This month The Print Posse looks at the writer’s life. Yanicke explored the dream versus the reality and Gabbie looked at the evolution of being a writer. This week it’s Fiona’s turn to examine the life of the writer.
My writing goals at the start of this year were:
1. Write regularly.
2. Do writing exercises.
3. Be more diligent noting down ideas.
4. Blog weekly.
5. Start approaching publishers.
6. Start approaching agents.
I’ve since reduced the list:
1. Make time to write.
Note it’s not find time to write but make time to write. I’m realistic here. My life is hectic with three different personas to juggle.
I am not complaining, most aspiring writers balance several roles until they ‘hit the big time’. Even then, I hear it’s not a walk in the park. Laini Taylor, New York Times bestselling author of Daughter of Smoke and Bone, stated she once had to check herself into a hotel to focus on finishing a book without any distractions.
It’s the distractions though, that feed the writer in me. The details of the everyday enhance my creativity and so need to be experienced.
When I wrote my first MS, I wrote at every opportunity. The story demanded to be written. It also allowed me to cope with a difficult time and emerge a stronger person.
The memes tell me repeatedly I should be writing. In most cases I would prefer to be writing than say, doing the fourth load of washing for the day or marking a class set of papers on The Crucible. *shudders*
I think about writing. Every day. I love the advice to actually write every single day, but in my world that is not always practical. I spend time with my stories daily – even if the pen doesn’t actually hit the paper. My most productive time is when I’m exercising at the gym. Maybe it’s the adrenaline or perhaps the endorphins that help me escape into the waking story.

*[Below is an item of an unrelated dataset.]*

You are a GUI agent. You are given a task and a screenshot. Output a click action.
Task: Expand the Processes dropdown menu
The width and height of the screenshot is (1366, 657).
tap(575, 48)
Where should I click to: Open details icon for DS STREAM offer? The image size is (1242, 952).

For a long time I felt I could not consider myself a writer because I was unable to consistently allocate a set time allowance to develop my craft. I’ve moved past that now and accepted it is not currently realistic for me to expect to write each day. Sometimes I’ll sneak away for 30 minutes or so and madly scrawl down a scene.
One episode of Peppa Pig and two Peter Rabbits allows me to throw 400 words or so at the computer screen. Other nights I’ll write for 15 minutes when it’s not my turn to read the bedtime stories.

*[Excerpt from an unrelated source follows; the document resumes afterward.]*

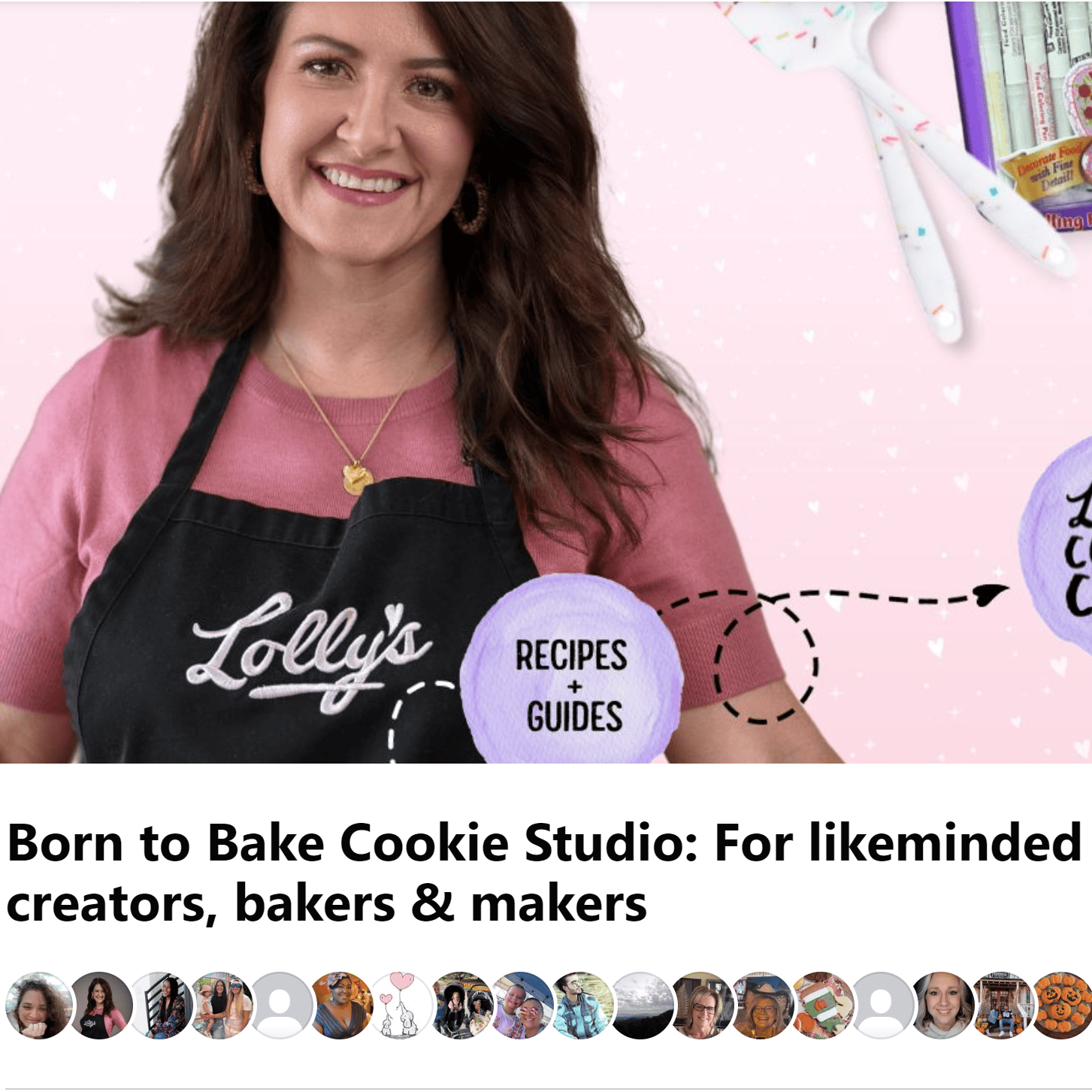The height and width of the screenshot is (1092, 1092).
Task: Open the three-person group photo avatar
Action: tap(220, 1006)
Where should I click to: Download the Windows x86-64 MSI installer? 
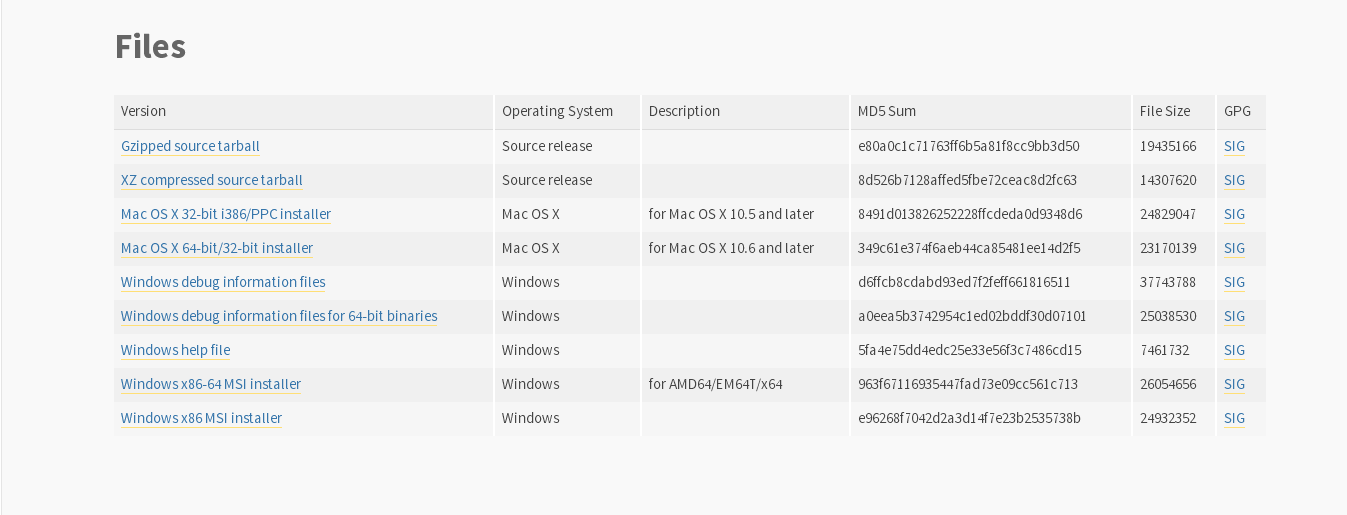coord(211,384)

Then there are the weeks where the days steal every moment and all I’m left with is 30 minutes before bed to stare glaze-eyed at some hotel renovation program. My characters are left to their own devices for there is nothing in me left to give.
This is not ideal. When I have no time to write it is because I have no time for me.
The longer the stretch of no writing time, the more stressed I become. The direct correlation here is that I write for me. Simply put, it is my escape.
I don’t have or need a set space to write at though I dream of a desk just for me and my words. At the kitchen bench, at the beach,
on stage during school assembly – where ever I can tune in to my story and step away from reality is a place where I can write.
Music helps. It allows me to shut out distractions. My concentration is shaky at the best of times and I am far too easily ripped out of the writer’s fictional dream and thrust into the sharpness of reality, damaging my writing rhythm.
Another reason why some weeks see a writing drought.
When my young daughter took naps I was guaranteed two straight me-time hours. Every day.
I did not know how good I had it.
Not surprisingly, it only took me four months to pen my first draft of LWC. I was writing an average of 1500 words a day. A day!
Note to past self: cherish that time.
I am lucky my career allows me regular holiday time and so every ten weeks or so I schedule in that wonderful event: Me Time.
This is what it looks like:
I’m alone for the day. I do a work out at the gym in the morning then come home and write. During lunch I might read or watch one of my shows before writing some more.
That’s it. And boy is it bliss.
I can‘t help thinking if I had this every week I would not appreciate nor utilise the time properly. It is because my writing time is so precious that it sustains me so much when I have it. It replenishes the drive that the daily grind wears away. It fills me to the brim with the utmost joy.
And so when I need to, I make time to write.